Enterprise Data Warehouse
So, I mentioned a distributed data warehouse earlier. And it can certainly be an alternative to some aspects of Hadoop, or to almost all of it if you’re using an evolved modern data warehouse or this crazy new concept of a unified analytics warehouse that EMA is talking about. I’ve also heard it called a data lakehouse, but I think that name is a bit silly. But since I work at Vertica, a company that makes these, I don’t think I’m anywhere close to an objective reviewer. And it would kind of change the point of the whole article, so go read my article on Medium about the Evolution of Modern Data Warehouses if you’re considering that.
So, what is the best alternative to Hadoop?
I think the main problem with trying to answer this question is that people think of Hadoop as one thing, and the hype machine has decided to crunch down on that thing, saying it’s dead and you should find an alternative.
Hadoop is an ecosystem of applications used to scalably and affordably store large amounts of many types of data, process that data, and put it to work.
Unless you suddenly don’t need to store large amounts of data of multiple types or put it to work, you probably aren’t really looking for a Hadoop alternative. You’re looking for an alternative to some aspect of Hadoop that isn’t quite working for you, or a complement to Hadoop, or an improvement on Hadoop.
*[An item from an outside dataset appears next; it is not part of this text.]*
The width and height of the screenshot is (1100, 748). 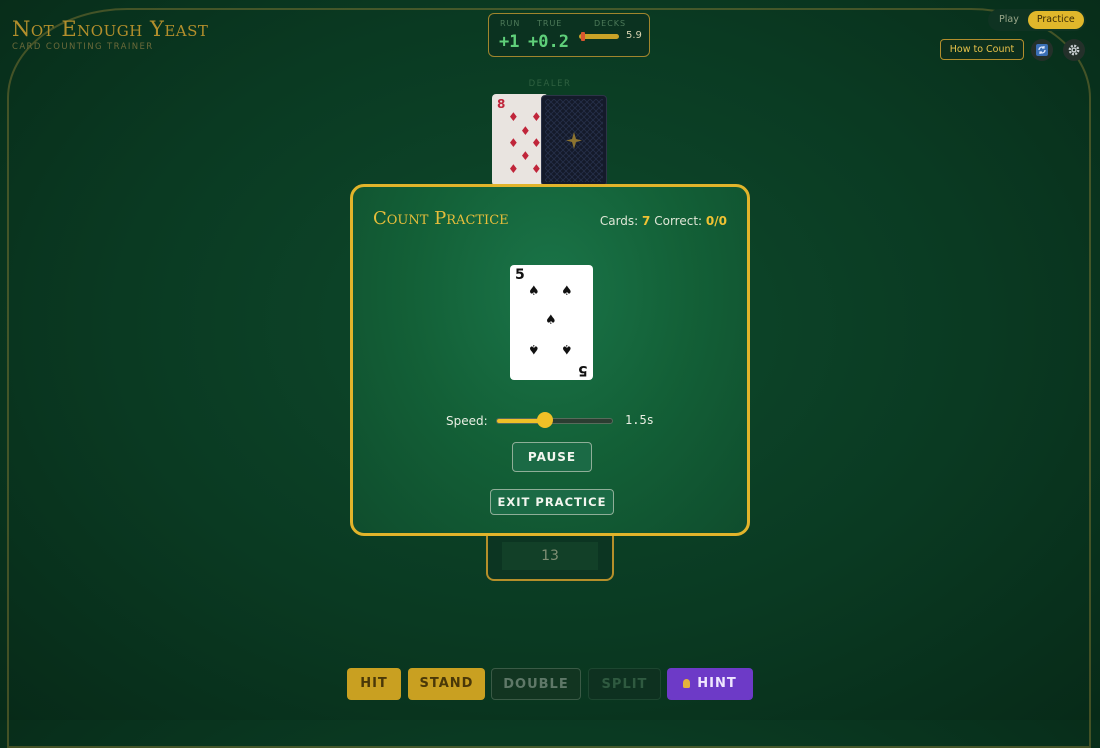 What do you see at coordinates (624, 684) in the screenshot?
I see `split-button: SPLIT` at bounding box center [624, 684].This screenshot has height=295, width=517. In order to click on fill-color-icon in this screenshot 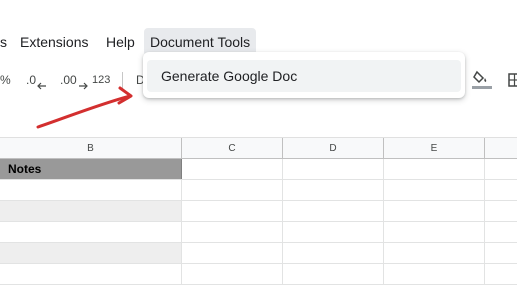, I will do `click(482, 79)`.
You may not even care one way or the other about Hadoop. You’re just looking for a way to get the job done that you need to do.
Consider this: In the last ten years, every large scale production data analytics architecture I’ve seen uses some form of scalable, affordable, data storage paired with some form of data processing. A huge percentage of them are using Hadoop, whether on-premises or on the cloud. Not all, but a lot. Some are using distributed data warehouses instead, some cloud software, some a Spark stack. Some, a combination of all of those.
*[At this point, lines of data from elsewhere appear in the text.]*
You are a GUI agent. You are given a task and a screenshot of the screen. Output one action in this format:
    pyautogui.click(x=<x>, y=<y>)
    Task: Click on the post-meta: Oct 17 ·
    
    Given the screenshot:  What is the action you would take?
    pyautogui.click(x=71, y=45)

But wait, isn’t Hadoop dead, or something? Cloudera doesn’t seem to think so. Databricks is still doing pretty well with their Spark and Hadoop ecosystem product. My own company, Vertica, incorporated a lot of the strengths of Hadoop, and the ability to work with Hadoop ecosystem software into its core. All those public cloud vendors have object storage that is essentially, an improvement on HDFS, and they often use something that looks a lot like MapReduce to do data processing.
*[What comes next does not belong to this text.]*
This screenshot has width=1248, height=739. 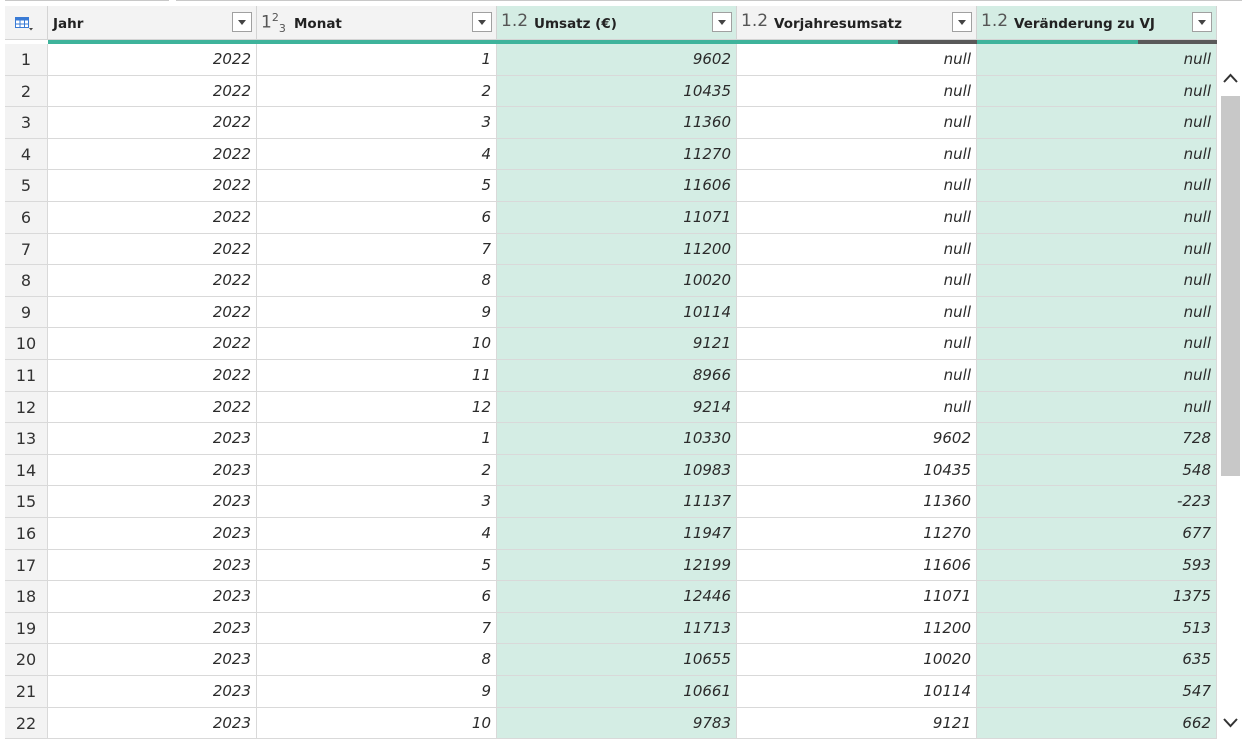 I want to click on table-row: 22 2023 10 9783 9121 662, so click(x=611, y=723).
If you’re looking for an alternative to Hadoop, ignore the hype, and consider what aspect of Hadoop you’re really looking to replace or improve.
Is MapReduce way too slow for you, but you still like having an extensive open source ecosystem of products? Use Spark. If you need to do high scale data preparation or ETL, I’d also recommend Spark.
Is maintaining all that hardware on-premises a pain, or do you have highly variable workloads? Take your Hadoop cluster to the cloud, or better yet, take the highly variable part of your workload to the cloud so that crazy unpredictability of price only hits you when your workload gets nuts.
Having other issues like a need for faster queries or greater concurrency or workload isolation? Come talk to us at Vertica about a modern enterprise data warehouse, or a unified analytics warehouse that combines some of the strengths of both Hadoop and an enterprise data warehouse.
There isn’t one best alternative to Hadoop because Hadoop was never just one thing. Instead of listening to the voices that say Hadoop is dead, nail down what it is you genuinely need, and what aspect of Hadoop doesn’t meet those needs. That will very rapidly guide you to the right Hadoop alternative or Hadoop complement for you.